_MATERIAL FOR THIS EXERCISE_.
□ □ □ □ □
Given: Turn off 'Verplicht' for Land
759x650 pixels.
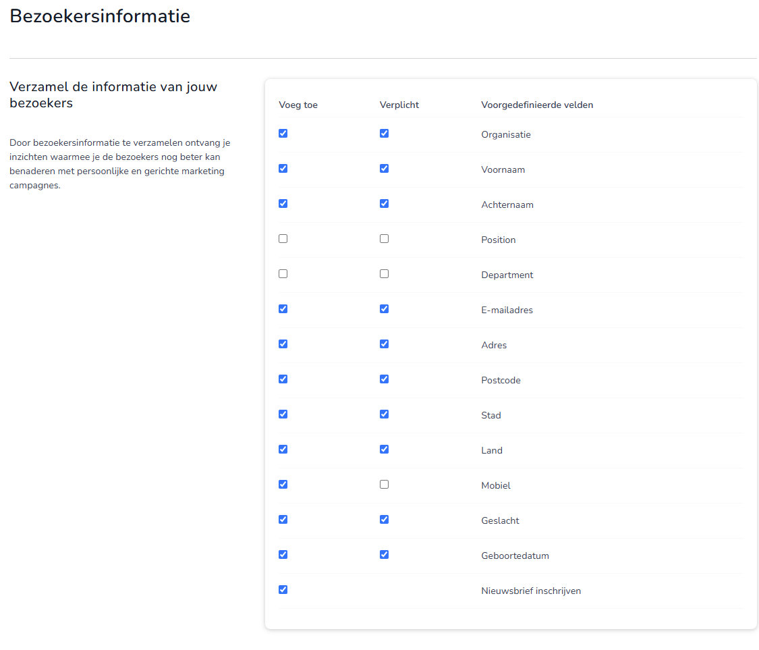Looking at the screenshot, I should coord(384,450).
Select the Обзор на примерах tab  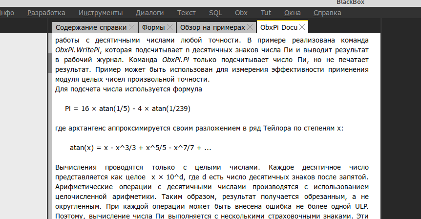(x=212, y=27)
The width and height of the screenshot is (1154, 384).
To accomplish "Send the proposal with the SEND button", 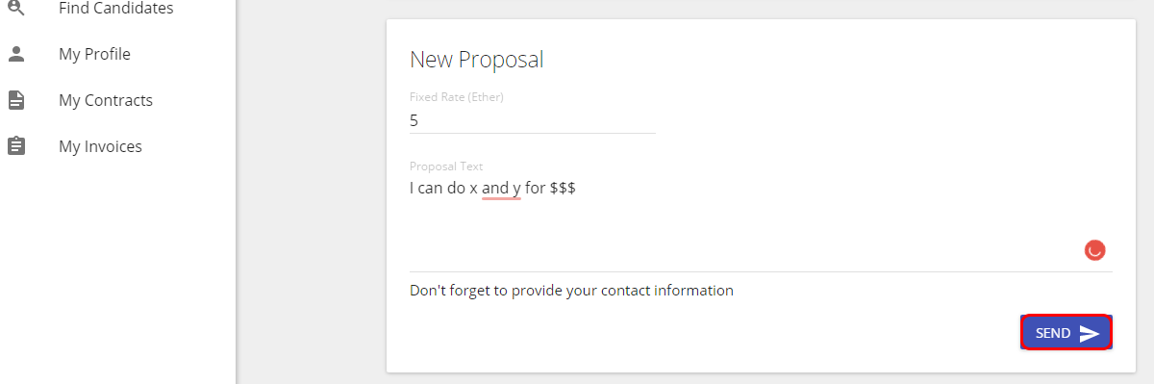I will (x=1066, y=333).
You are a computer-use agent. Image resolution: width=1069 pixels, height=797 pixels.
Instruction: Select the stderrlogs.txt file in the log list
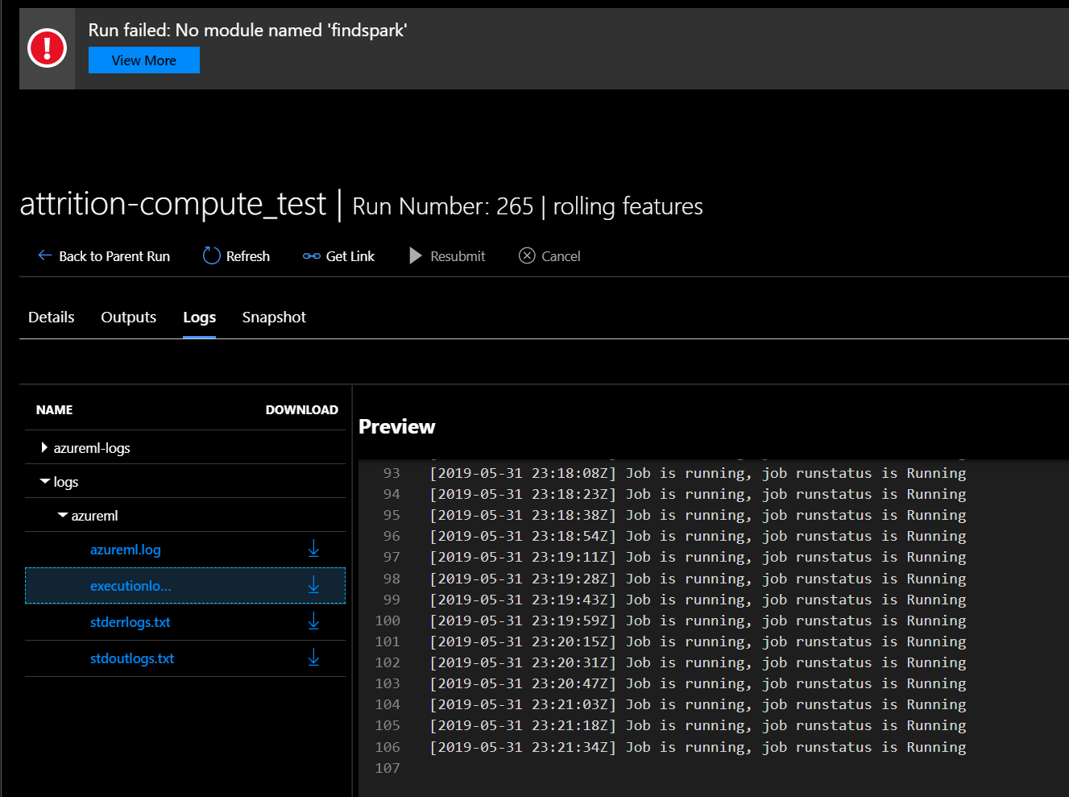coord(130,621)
□ □ □ □ □
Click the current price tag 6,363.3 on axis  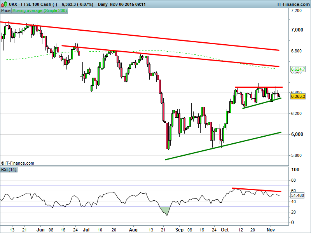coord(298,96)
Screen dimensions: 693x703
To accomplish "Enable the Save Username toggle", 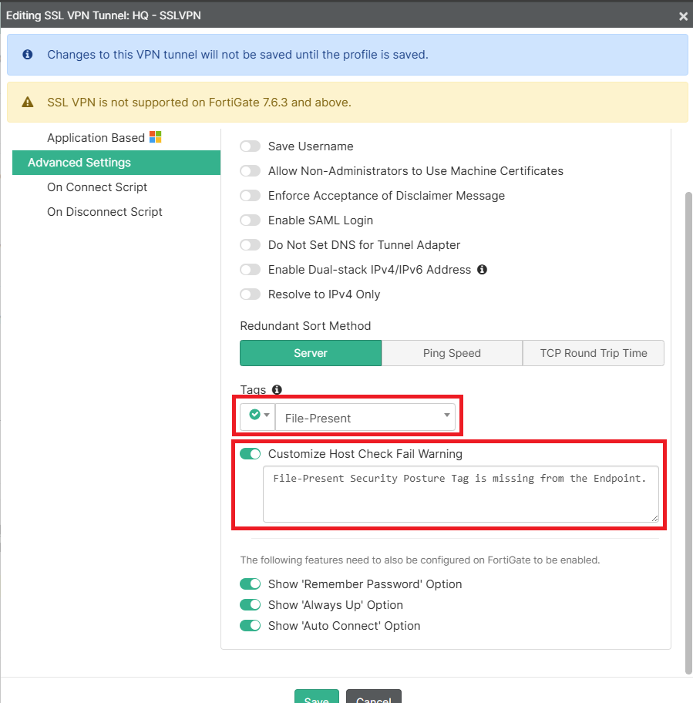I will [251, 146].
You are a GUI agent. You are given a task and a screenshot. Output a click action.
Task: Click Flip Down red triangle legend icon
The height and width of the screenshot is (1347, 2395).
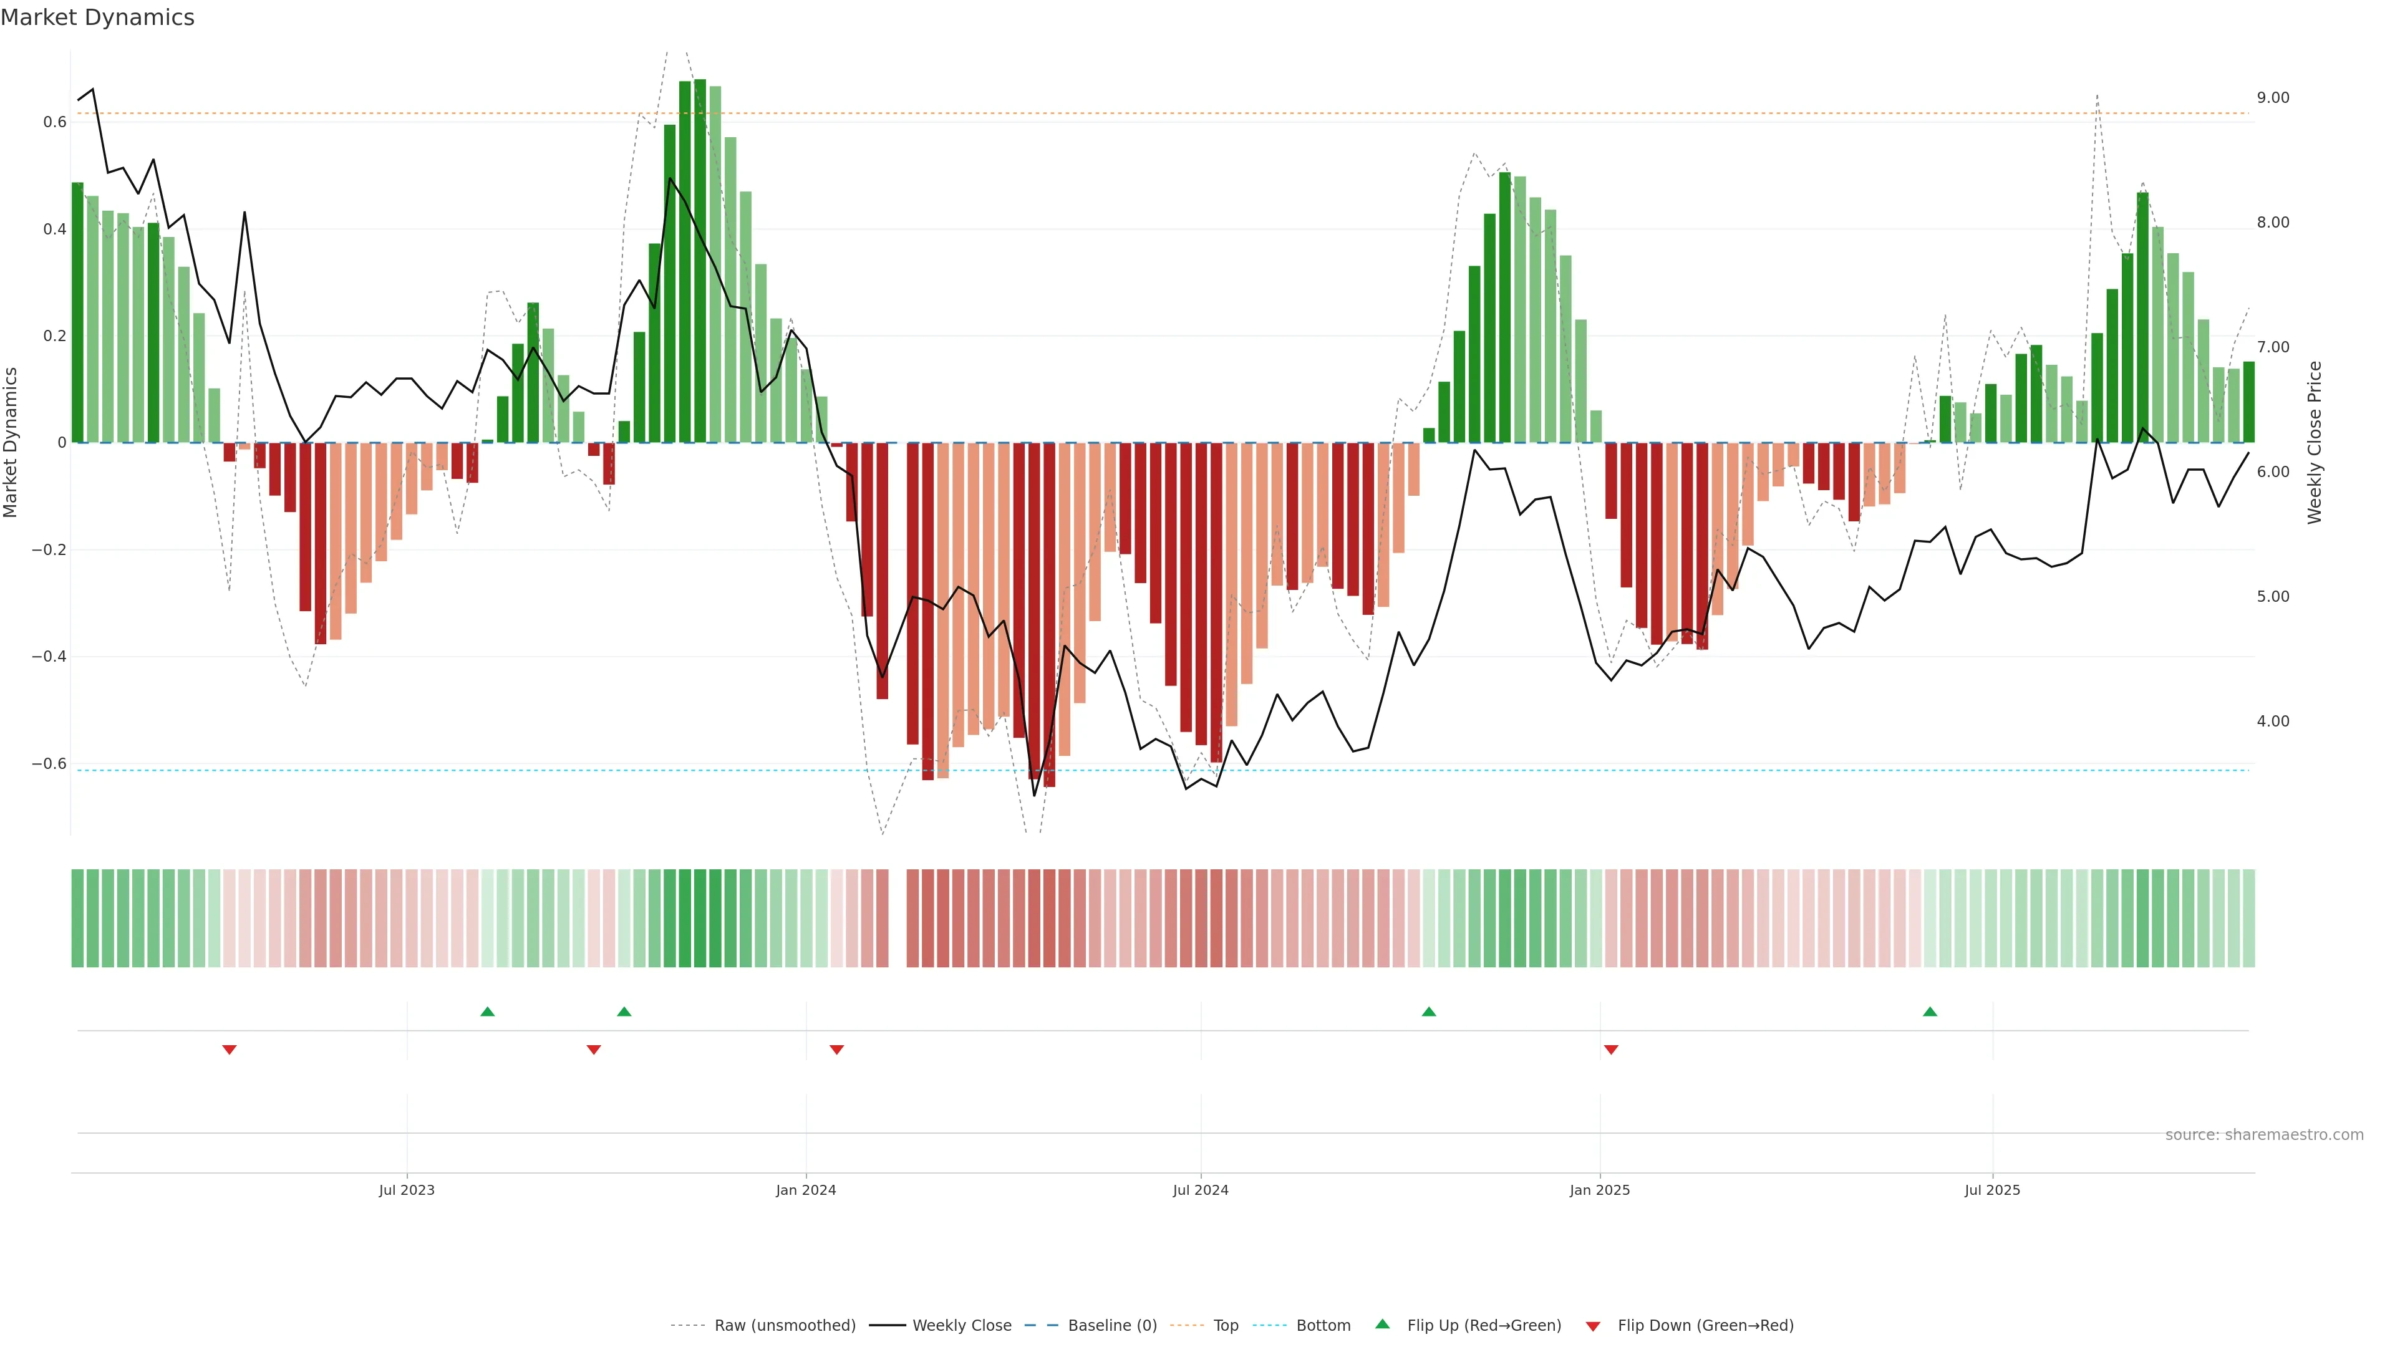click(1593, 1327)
□ □ □ □ □
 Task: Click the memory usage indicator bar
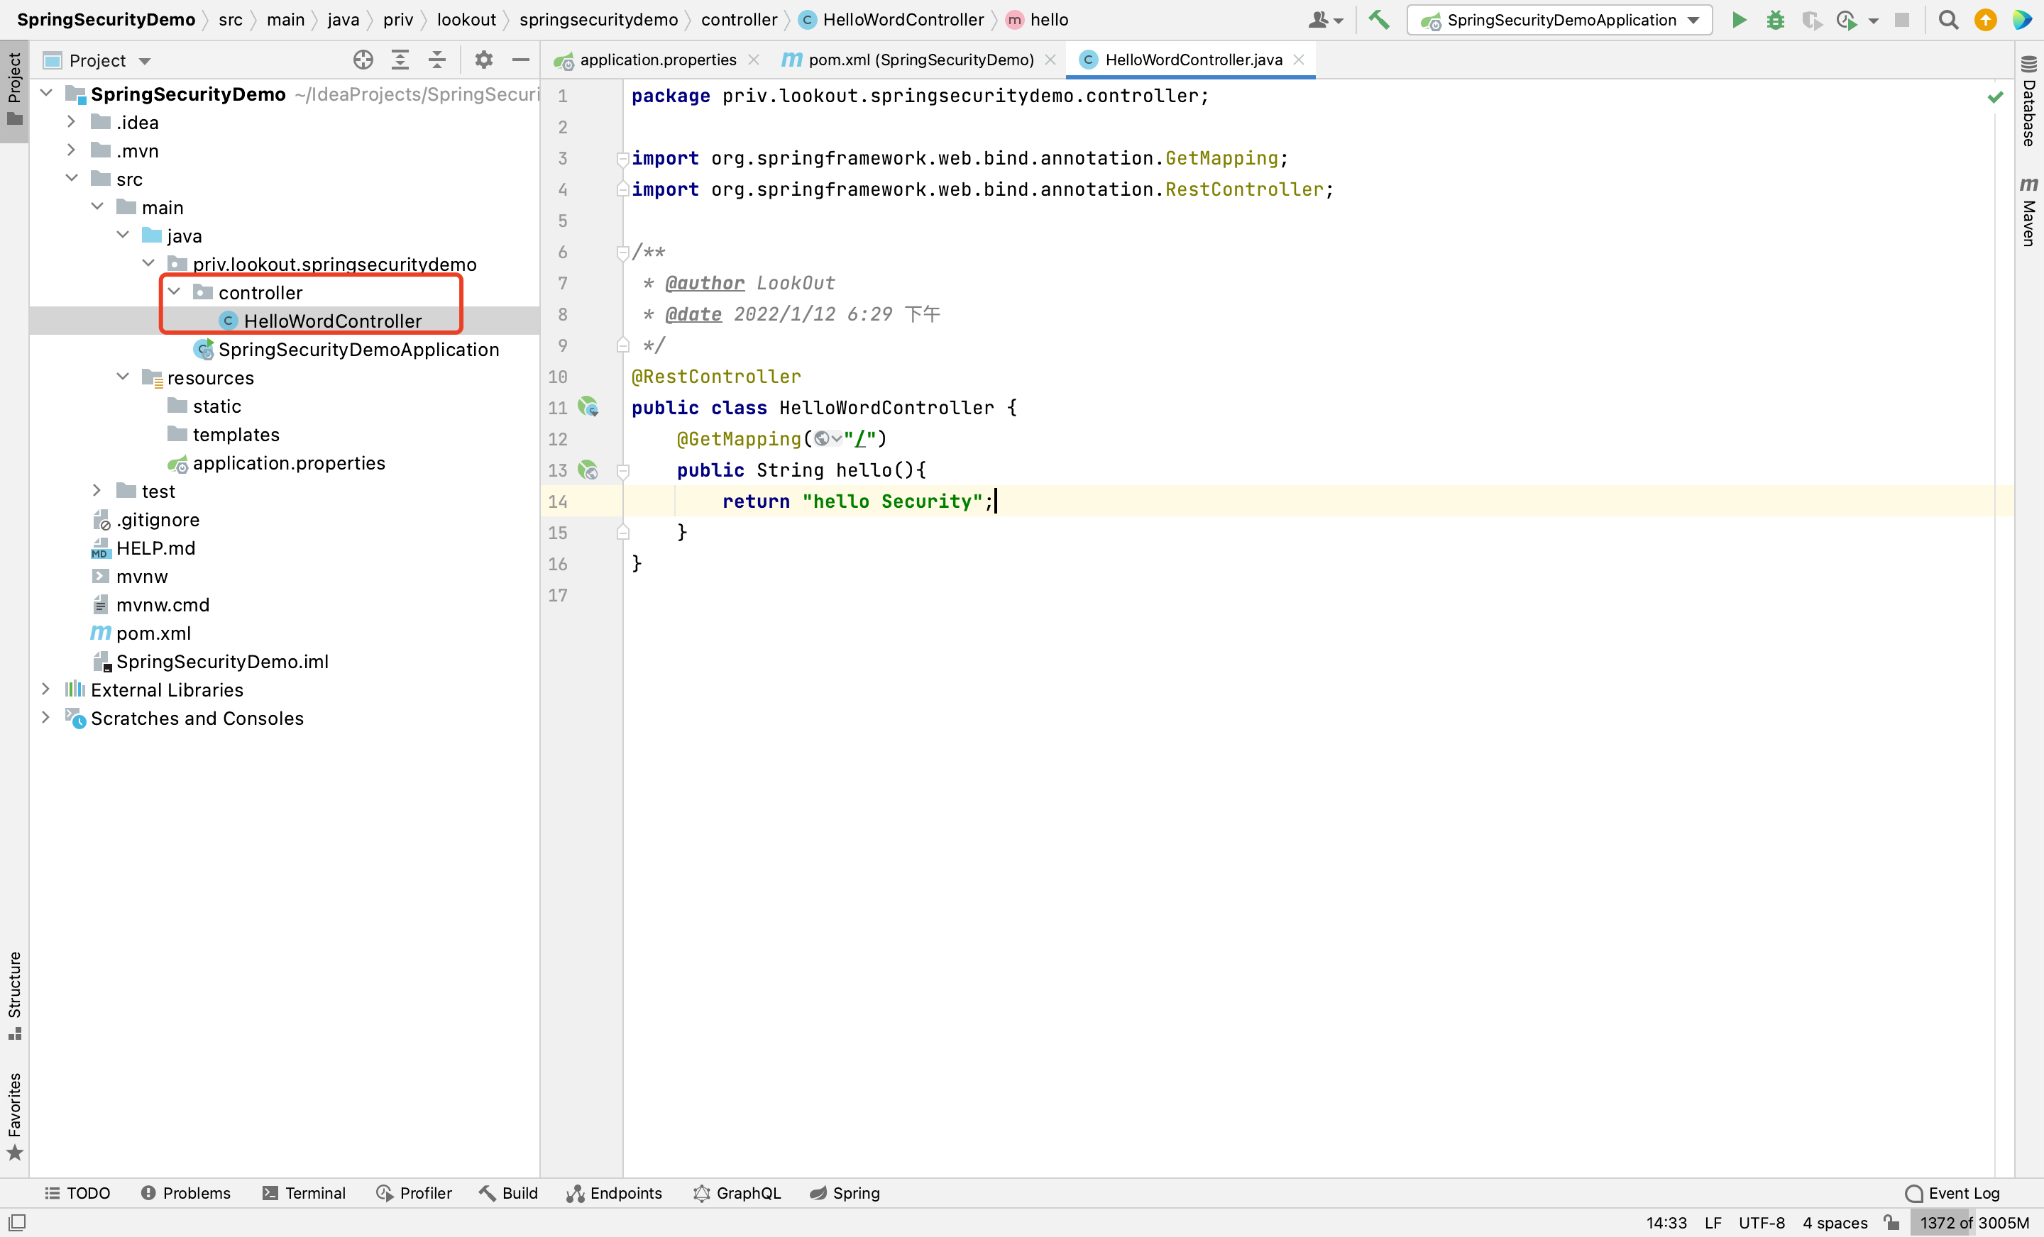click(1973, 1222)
□ □ □ □ □
_WORK TO DO_.
Lay out as a numbered list the part of the records that opens with the line containing "You are a computer-use" and closes with the line containing "coord(130,621)", skipping blank lines. Leave the pictures out.

_ANSWER TO THE EXERCISE_.
1. You are a computer-use agent. Image resolution: width=1069 pixels, height=797 pixels.
2. Instruction: Select the stderrlogs.txt file in the log list
3. coord(130,621)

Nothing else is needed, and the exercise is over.